** Instructions to follow **
Please return each entry that follows exactly as written, and keep the pictures out.

[Collected data]
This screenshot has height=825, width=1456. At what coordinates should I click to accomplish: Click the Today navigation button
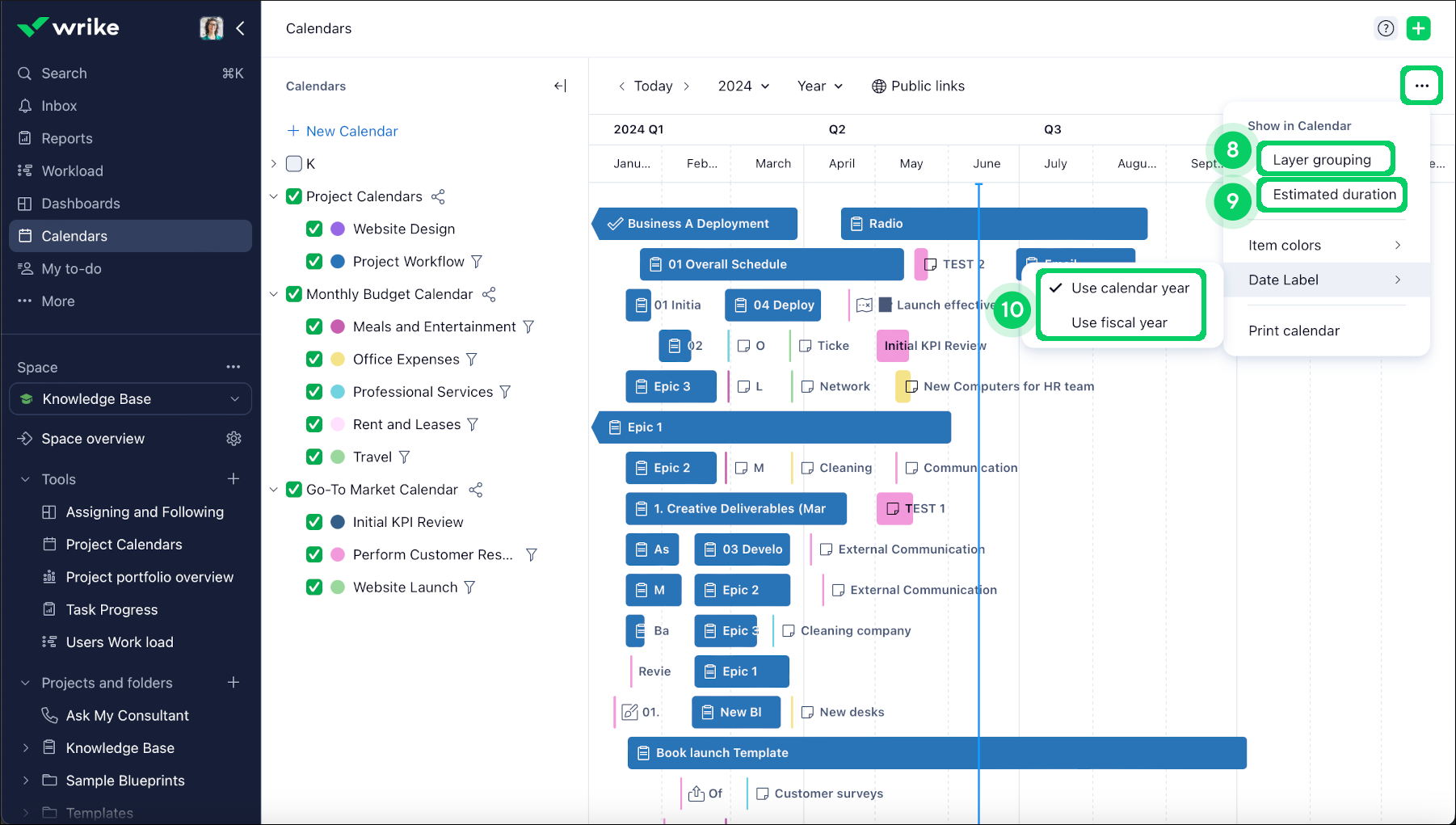[x=653, y=86]
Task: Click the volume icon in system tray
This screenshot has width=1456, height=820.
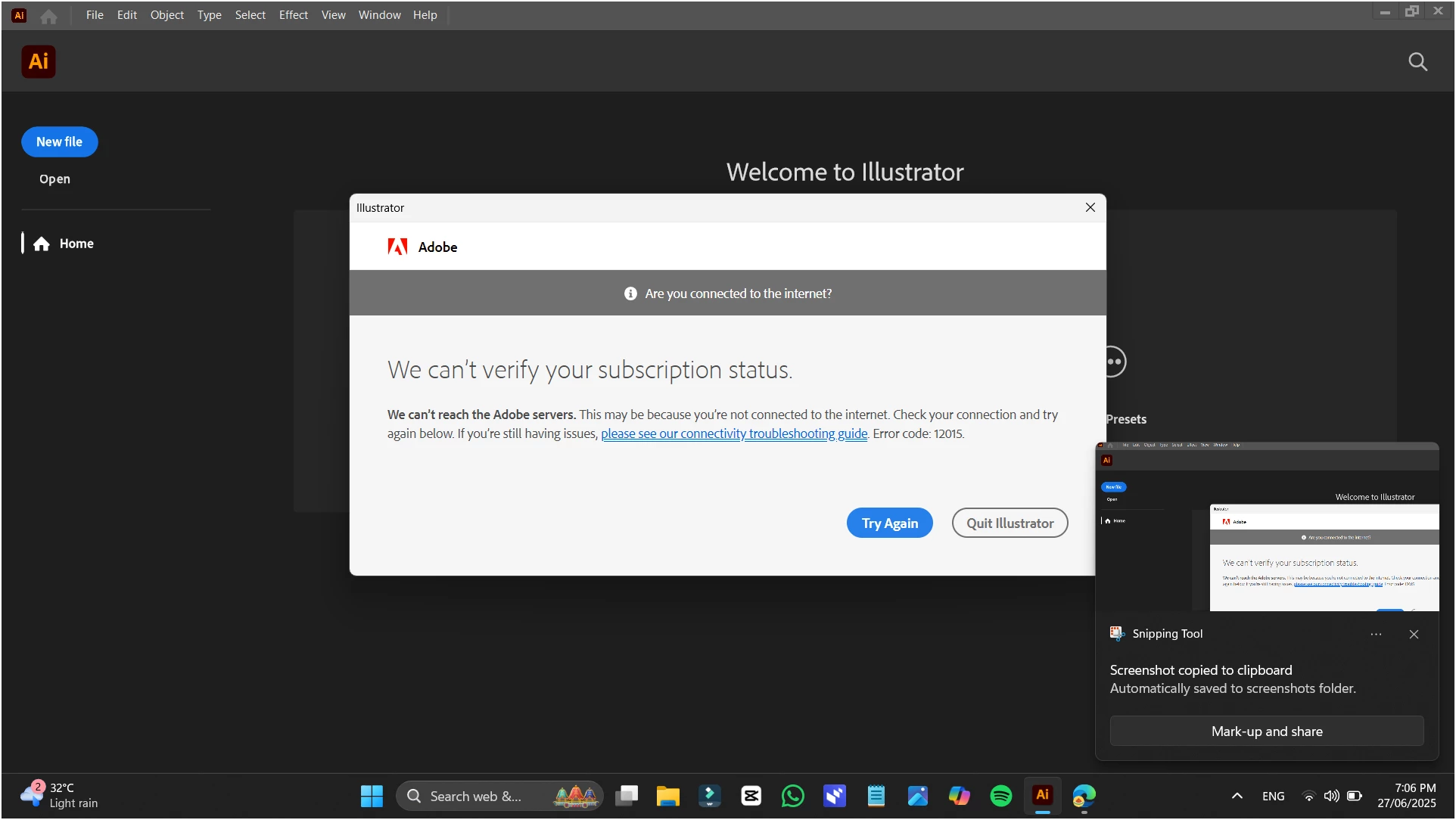Action: pyautogui.click(x=1331, y=796)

** Response to this exercise **
This screenshot has height=825, width=1456. At what coordinates should I click to accomplish: Click the Today navigation button
[x=653, y=86]
Task: Click the volume icon in system tray
This screenshot has width=1456, height=820.
Action: pyautogui.click(x=1331, y=796)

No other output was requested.